We believe AI tools have significant potential to enhance the research process. We are just at the beginning of a long journey to build AI that helps researchers.

References

1. [1] Y. Jin et al., "AgentReview: Exploring Peer Review Dynamics with LLM Agents," Oct. 13, 2024, arXiv: arXiv:2406.12708. doi: 10.48550/arXiv.2406.12708.
2. [2] M. D'Arcy, T. Hope, L. Birnbaum, and D. Downey, "MARG: Multi-Agent Review Generation for Scientific Papers," Jan. 08, 2024, arXiv: arXiv:2401.04259. doi: 10.48550/arXiv.2401.04259.
3. [3] W. Liang et al., "Can Large Language Models Provide Useful Feedback on Research Papers? A Large-Scale Empirical Analysis," NEJM AI, vol. 1, no. 8, p. AIoa2400196, July 2024, doi: 10.1056/AIoa2400196.
4. [4] H. Shin et al., "Mind the Blind Spots: A Focus-Level Evaluation Framework for LLM Reviews," Nov. 07, 2025, arXiv: arXiv:2502.17086. doi: 10.48550/arXiv.2502.17086.
5. [5] N. Thakkar et al., "Can LLM feedback enhance review quality? A randomized study of 20K reviews at ICLR 2025," Apr. 13, 2025, arXiv: arXiv:2504.09737. doi: 10.48550/arXiv.2504.09737.
6. [6] K. Swanson, W. Wu, N. L. Bulaong, J. E. Pak, and J. Zou, "The Virtual Lab: AI Agents Design New SARS-CoV-2 Nanobodies with Experimental Validation," Nov. 12, 2024, bioRxiv. doi: 10.1101/2024.11.11.623004.
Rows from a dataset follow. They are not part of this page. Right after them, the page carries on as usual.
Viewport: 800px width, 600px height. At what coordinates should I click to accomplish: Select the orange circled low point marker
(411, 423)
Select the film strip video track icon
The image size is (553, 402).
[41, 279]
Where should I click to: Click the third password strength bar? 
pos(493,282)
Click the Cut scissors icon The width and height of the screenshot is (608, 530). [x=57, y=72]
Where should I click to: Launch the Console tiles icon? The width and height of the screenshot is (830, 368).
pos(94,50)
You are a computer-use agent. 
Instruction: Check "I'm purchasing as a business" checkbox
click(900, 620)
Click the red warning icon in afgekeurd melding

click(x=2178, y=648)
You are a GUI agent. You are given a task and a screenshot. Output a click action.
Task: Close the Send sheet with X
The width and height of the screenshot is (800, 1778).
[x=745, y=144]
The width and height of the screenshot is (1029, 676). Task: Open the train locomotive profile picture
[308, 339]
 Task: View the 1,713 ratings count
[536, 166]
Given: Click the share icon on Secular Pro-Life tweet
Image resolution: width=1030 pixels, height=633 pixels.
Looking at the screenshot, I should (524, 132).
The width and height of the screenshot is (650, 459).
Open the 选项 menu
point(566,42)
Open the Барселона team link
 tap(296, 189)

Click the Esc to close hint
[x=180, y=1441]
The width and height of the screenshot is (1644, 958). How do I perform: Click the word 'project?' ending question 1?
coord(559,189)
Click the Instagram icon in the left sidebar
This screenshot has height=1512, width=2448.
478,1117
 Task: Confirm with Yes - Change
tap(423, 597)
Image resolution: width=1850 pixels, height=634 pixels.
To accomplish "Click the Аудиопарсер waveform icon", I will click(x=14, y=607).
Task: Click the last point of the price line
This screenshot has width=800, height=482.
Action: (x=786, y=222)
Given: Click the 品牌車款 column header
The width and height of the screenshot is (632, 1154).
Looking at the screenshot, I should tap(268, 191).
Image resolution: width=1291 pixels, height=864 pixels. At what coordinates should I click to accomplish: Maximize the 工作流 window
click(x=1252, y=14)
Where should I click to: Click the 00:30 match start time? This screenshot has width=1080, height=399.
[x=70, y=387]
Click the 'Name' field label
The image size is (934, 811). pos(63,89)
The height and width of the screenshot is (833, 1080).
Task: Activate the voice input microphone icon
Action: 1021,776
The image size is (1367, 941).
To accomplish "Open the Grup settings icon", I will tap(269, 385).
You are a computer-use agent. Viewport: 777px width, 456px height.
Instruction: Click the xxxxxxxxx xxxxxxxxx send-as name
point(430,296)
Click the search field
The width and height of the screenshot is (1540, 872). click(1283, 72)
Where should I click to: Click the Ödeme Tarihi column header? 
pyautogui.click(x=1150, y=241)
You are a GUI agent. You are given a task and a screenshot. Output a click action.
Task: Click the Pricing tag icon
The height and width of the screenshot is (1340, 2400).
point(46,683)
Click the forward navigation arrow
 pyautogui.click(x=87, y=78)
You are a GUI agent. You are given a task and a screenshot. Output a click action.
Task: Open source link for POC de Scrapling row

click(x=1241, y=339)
7. [7] C. Si, D. Yang, and T. Hashimoto, "Can LLMs Generate Novel Research Ideas? A Large-Scale Human Study with 100+ NLP Researchers," Sept. 06, 2024, arXiv: arXiv:2409.04109. doi: 10.48550/arXiv.2409.04109.
8. [8] C. Si, T. Hashimoto, and D. Yang, "The Ideation-Execution Gap: Execution Outcomes of LLM-Generated versus Human Research Ideas," June 25, 2025, arXiv: arXiv:2506.20803. doi: 10.48550/arXiv.2506.20803.
9. [9] S. A. Rizvi et al., "Scaling Large Language Models for Next-Generation Single-Cell Analysis," Oct. 26, 2025, bioRxiv. doi: 10.1101/2025.04.14.648850.
10. [10] J. Gottweis et al., "Towards an AI co-scientist," Feb. 26, 2025, arXiv: arXiv:2502.18864. doi: 10.48550/arXiv.2502.18864.
11. [11] H. Wang et al., "Scientific discovery in the age of artificial intelligence," Nature, vol. 620, no. 7972, pp. 47–60, Aug. 2023, doi: 10.1038/s41586-023-06221-2.
12. [12] C. Lu, C. Lu, R. T. Lange, J. Foerster, J. Clune, and D. Ha, "The AI Scientist: Towards Fully Automated Open-Ended Scientific Discovery," Sept. 01, 2024, arXiv: arXiv:2408.06292. doi: 10.48550/arXiv.2408.06292.
13. [13] Y. Yamada et al., "The AI Scientist-v2: Workshop-Level Automated Scientific Discovery via Agentic Tree Search," Apr. 10, 2025, arXiv: arXiv:2504.08066. doi: 10.48550/arXiv.2504.08066.
14. [14] L. Mitchener et al., "Kosmos: An AI Scientist for Autonomous Discovery," Nov. 05, 2025, arXiv: arXiv:2511.02824. doi: 10.48550/arXiv.2511.02824.
15. [15] S. Schmidgall et al., "Agent Laboratory: Using LLM Agents as Research Assistants," June 17, 2025, arXiv: arXiv:2501.04227. doi: 10.48550/arXiv.2501.04227.